Work to do
Could you write out the rows below word for word, leaving out the pictures?

Given information
************

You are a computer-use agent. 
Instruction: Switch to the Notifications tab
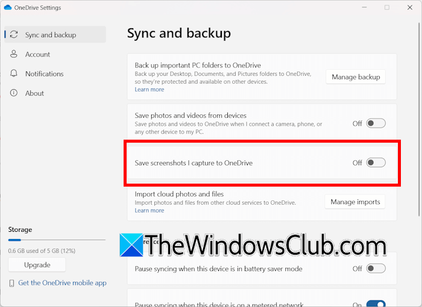tap(44, 73)
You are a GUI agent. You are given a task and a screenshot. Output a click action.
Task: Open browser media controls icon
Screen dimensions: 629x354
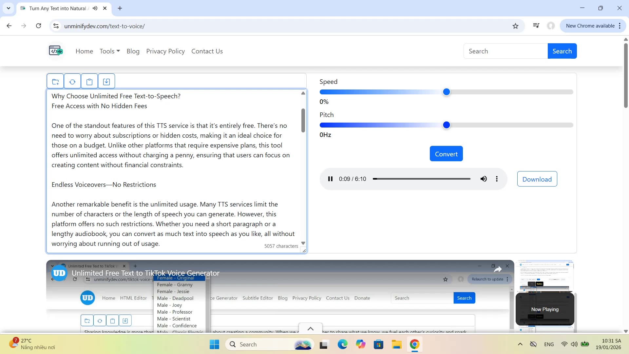click(x=536, y=26)

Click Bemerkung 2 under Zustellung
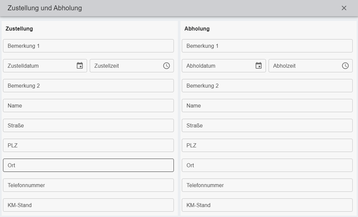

************

Reply
You are a computer-use agent. 
Instruction: Switch to the Notifications tab
tap(44, 73)
You are a GUI agent. You are given a task and a screenshot. Output a click action.
Task: Open browser media controls icon
Screen dimensions: 629x354
click(x=536, y=26)

Click Bemerkung 2 under Zustellung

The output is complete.